---------- Quoted text ----------

Bridget Phillipson was due to ask the Competition and Markets Authority to examine the extra charges that still cling to government-funded childcare, from meals and snacks to nappies, trips and other consumables. The move came as ministers insisted England’s expanded offer was cutting costs sharply, even as parents continued to face bills that sit outside the headline promise of free hours.

The Department for Education said government-funded childcare had cut childcare costs for families in half, with working parents saving an average of £8,000 a year. In the same release, the department said the cost of a full-time 50-hour nursery place for a child under two had fallen 52% compared with 2024, from around £305 a week to £149. It said the September 2025 expansion had reached more than half a million families, and that a part-time place for a child under two was now theoretically free.

Yet the fine print still mattered. Government guidance said funded hours do not cover meals, snacks, nappies, trips or other consumables, and providers can lawfully charge for those items if the charges are voluntary and properly itemised. The Department for Education updated early-years charging guidance in February 2025, with changes taking effect on 1 April 2025, and updated its statutory guidance for local authorities again on 1 April 2026. That left families weighing not just hours funded by the state, but the real-world extras that can decide whether a place is genuinely affordable.

Bridget Phillipson — Wikimedia Commons
Chris McAndrew via Wikimedia Commons (CC BY 3.0)

The affordability question is especially sharp in parts of the country where childcare remains thin on the ground. Government analysis published in June 2025 said London was the only English region to see an increase in childcare accessibility between March 2020 and March 2024, while disadvantaged areas had lower accessibility and rural areas had a disproportionately high prevalence of childcare deserts. The Local Government Association said in 2023 that councils, providers and parents still needed more holistic reform, including stronger workforce support, enough places and better provision for children with special educational needs and disabilities. Phillipson’s move put those pressures back under a national spotlight, and tested whether a review of hidden charges can make childcare cheaper in practice, not just in the headline numbers.

----------

# Set of tasks
#1 Set down the childcare article word for word from "Yet the fine" up to and including "(CC BY 3.0)".
#2 Does the childcare article support each statement below? Answer yes or no, and quote the words that decide it. (a) Funded hours cover nappies. (b) London was the only English region where childcare accessibility increased between March 2020 and March 2024. (c) The September 2025 expansion reached fewer than half a million families.
#3 According to the childcare article, on what date did the changes to early-years charging guidance take effect?
Work only from the childcare article.

---------- Information shown ----------

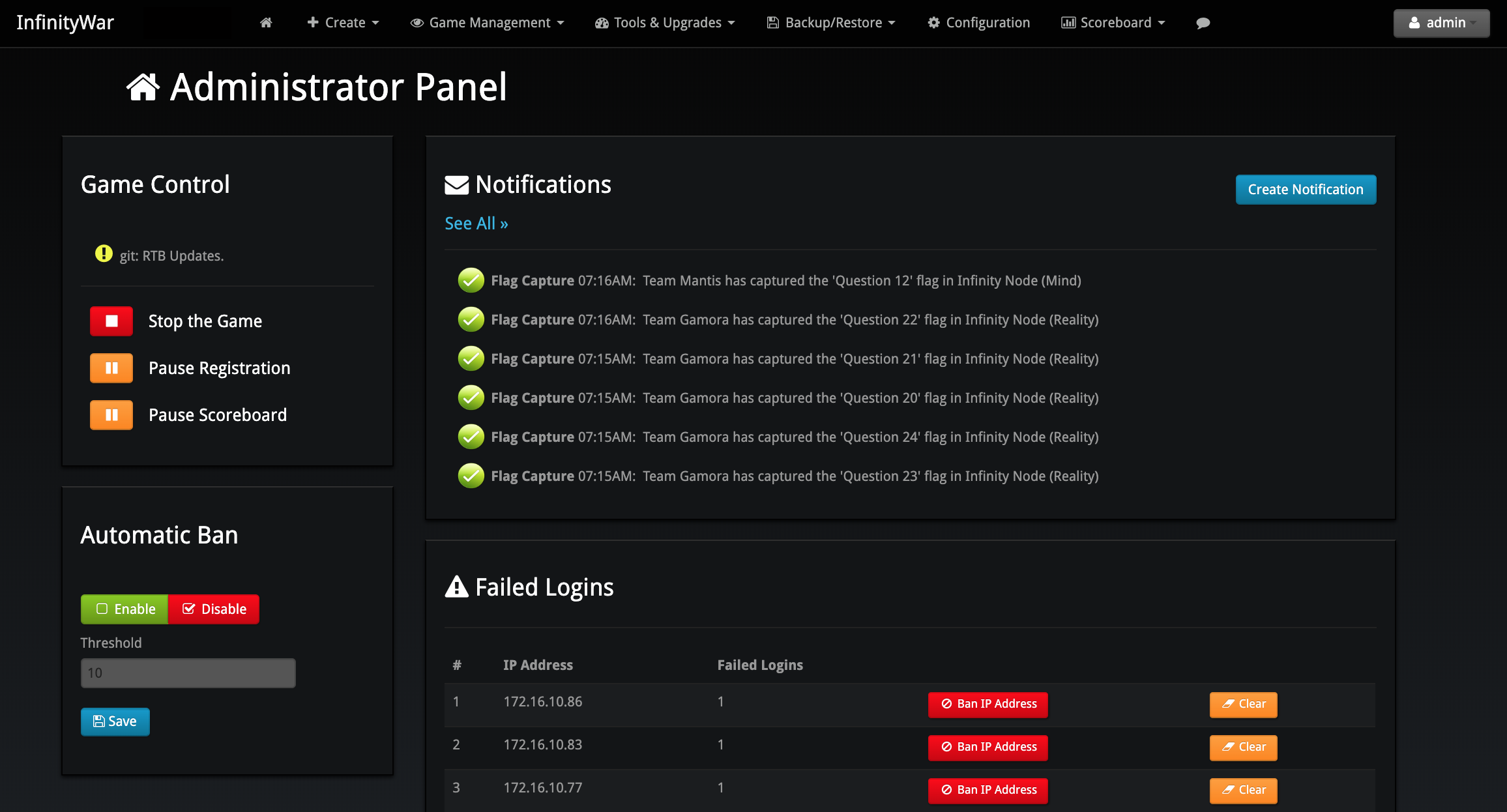Ban IP Address 172.16.10.86
This screenshot has height=812, width=1507.
coord(988,704)
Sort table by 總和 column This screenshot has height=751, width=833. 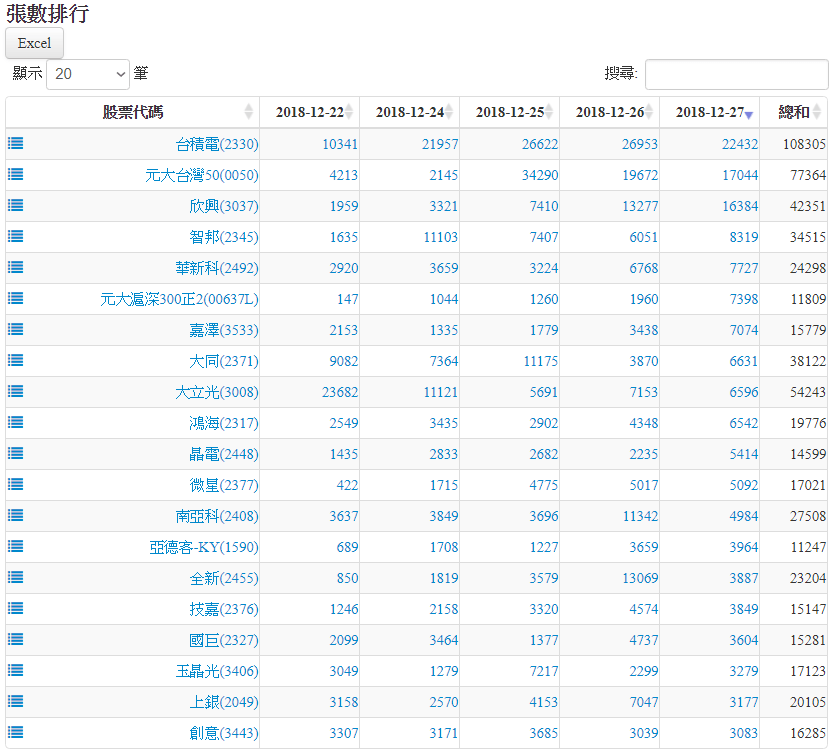(794, 112)
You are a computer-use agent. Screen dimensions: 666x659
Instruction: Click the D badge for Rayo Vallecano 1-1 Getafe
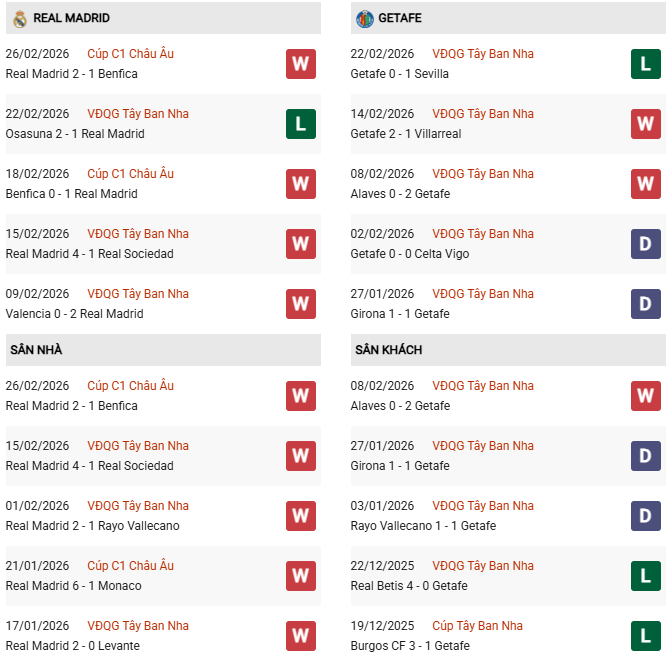645,516
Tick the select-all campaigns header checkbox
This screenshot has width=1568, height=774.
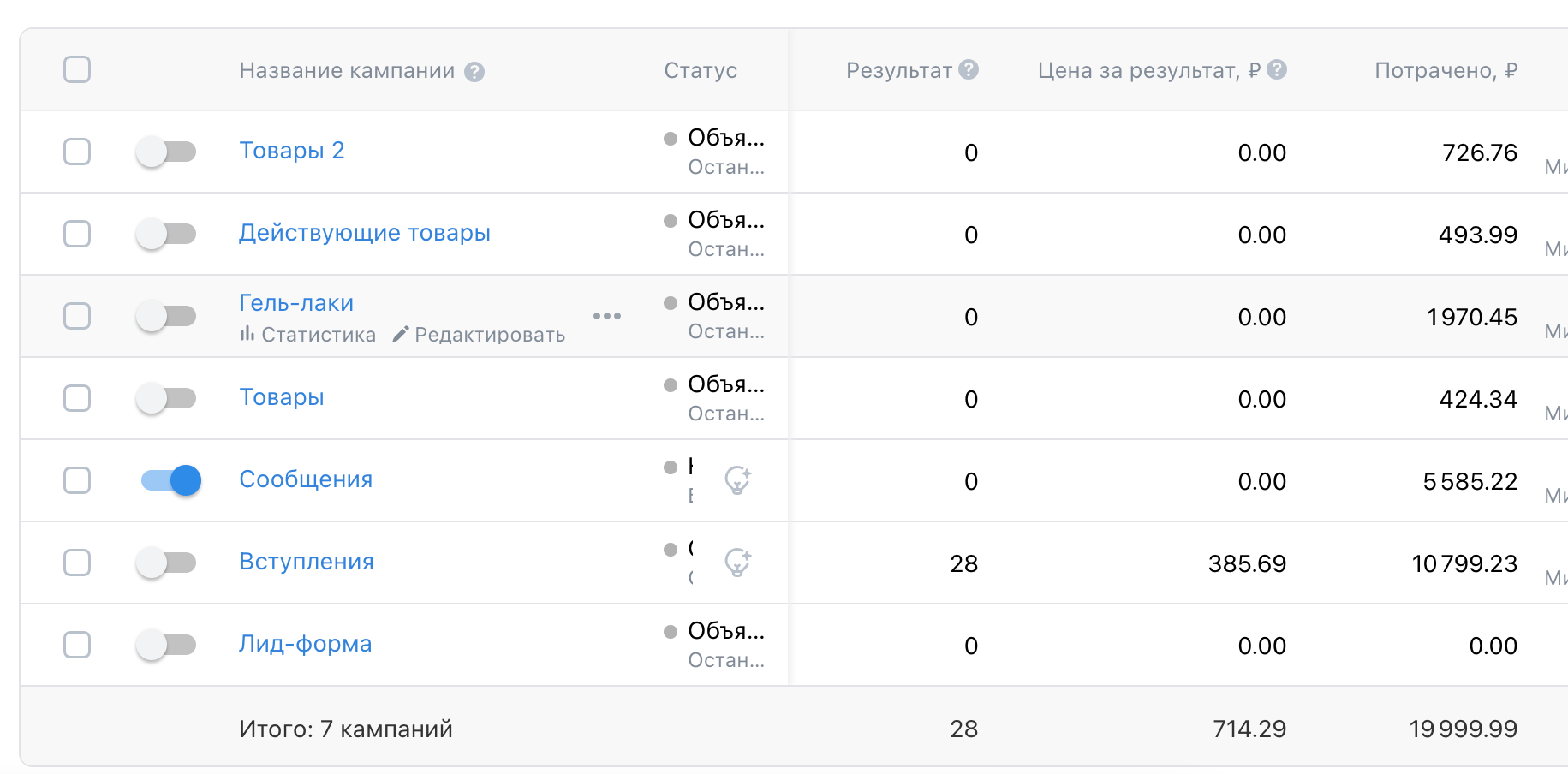pos(77,69)
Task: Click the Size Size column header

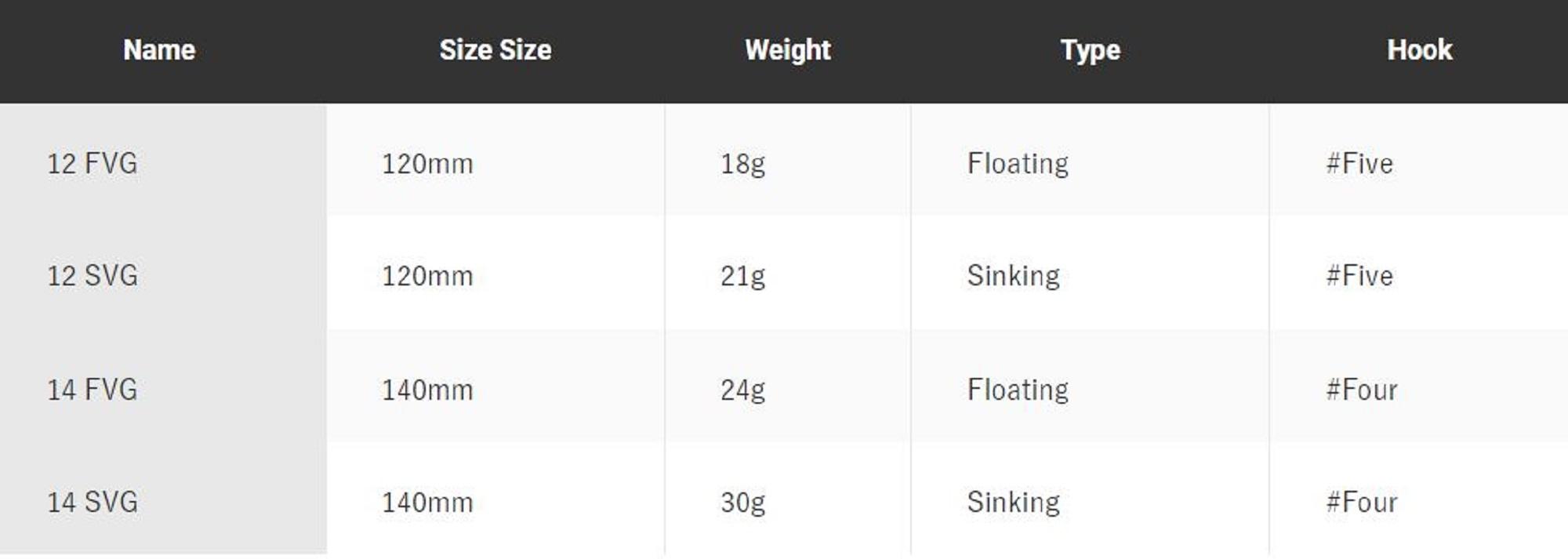Action: (x=495, y=50)
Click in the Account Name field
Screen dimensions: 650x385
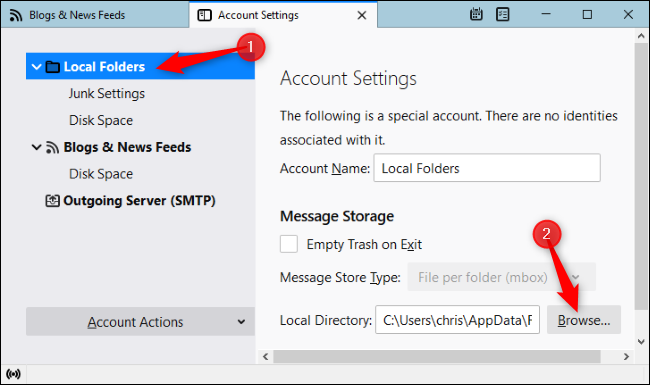pos(487,168)
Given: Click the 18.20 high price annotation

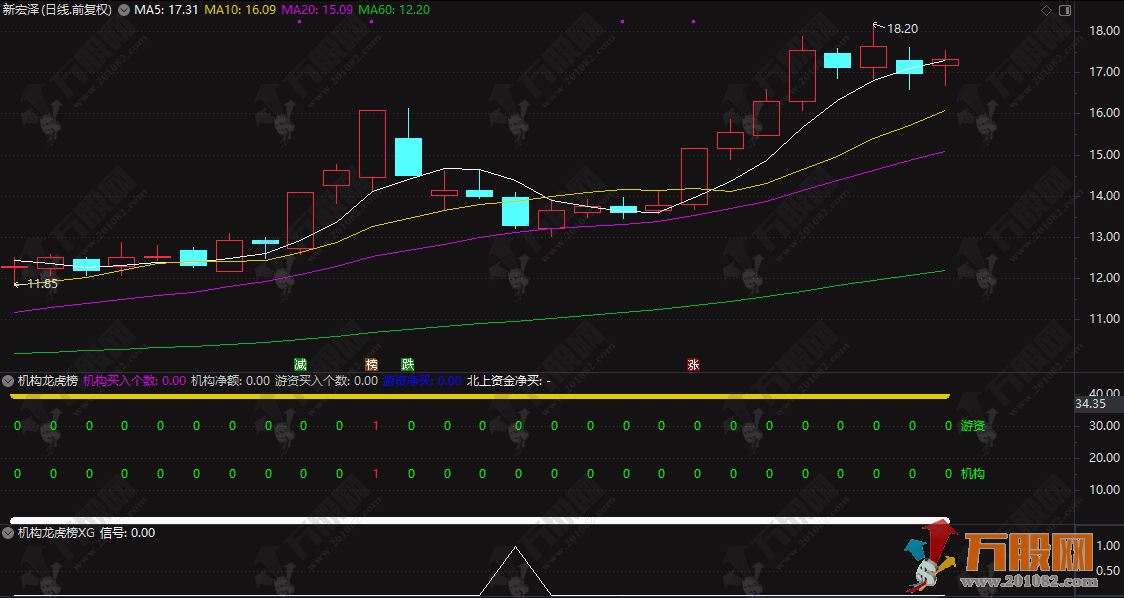Looking at the screenshot, I should pyautogui.click(x=903, y=29).
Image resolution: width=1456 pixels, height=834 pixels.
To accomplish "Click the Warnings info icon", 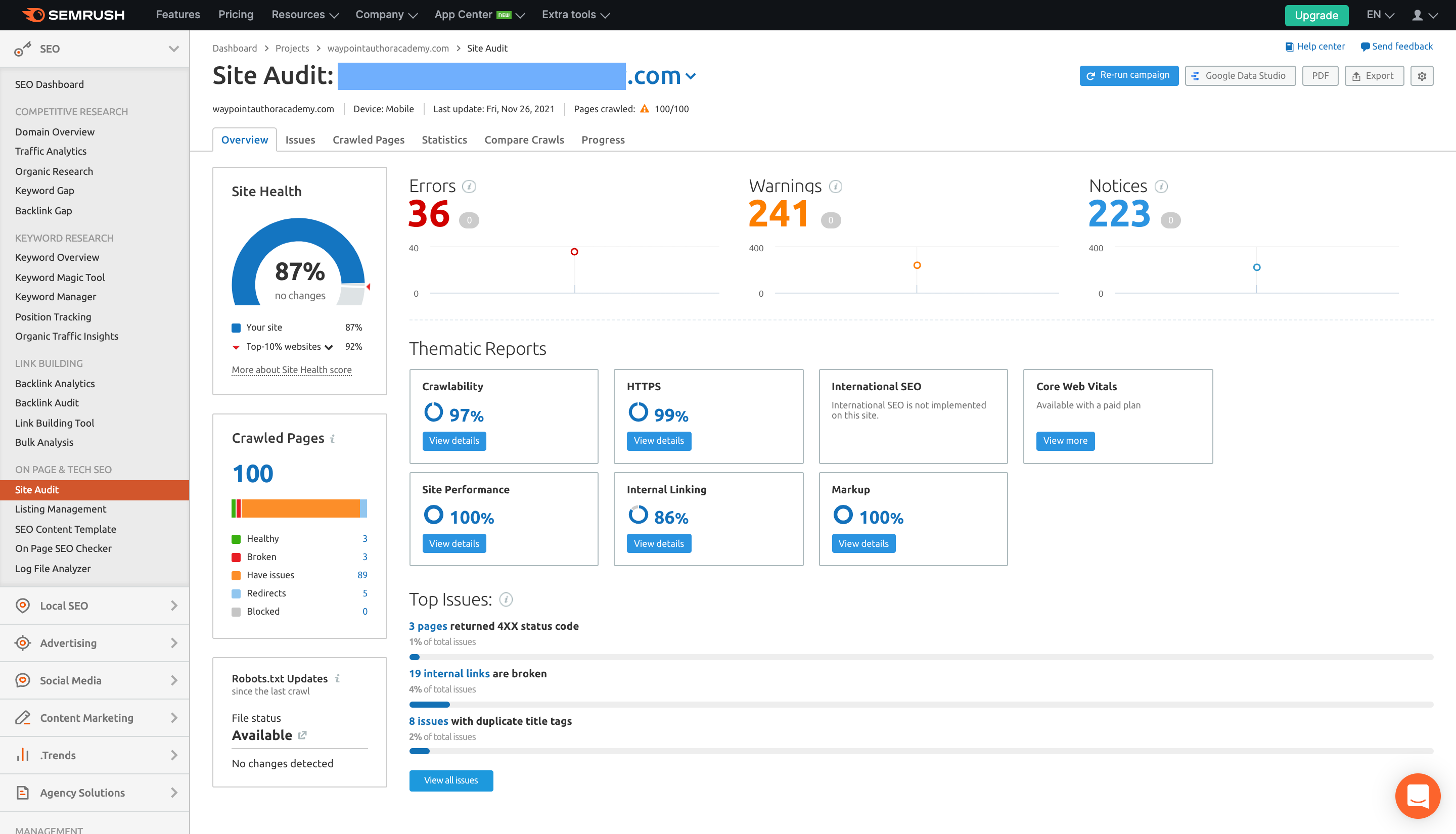I will tap(835, 187).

----------

# Answers to the problems
#1
Yet the fine print still mattered. Government guidance said funded hours do not cover meals, snacks, nappies, trips or other consumables, and providers can lawfully charge for those items if the charges are voluntary and properly itemised. The Department for Education updated early-years charging guidance in February 2025, with changes taking effect on 1 April 2025, and updated its statutory guidance for local authorities again on 1 April 2026. That left families weighing not just hours funded by the state, but the real-world extras that can decide whether a place is genuinely affordable.

Bridget Phillipson — Wikimedia Commons
Chris McAndrew via Wikimedia Commons (CC BY 3.0)

#2
(a) No: "funded hours do not cover meals, snacks, nappies, trips or other consumables"
(b) Yes: "London was the only English region to see an increase in childcare accessibility between March 2020 and March 2024"
(c) No: "the September 2025 expansion had reached more than half a million families"

#3 1 April 2025.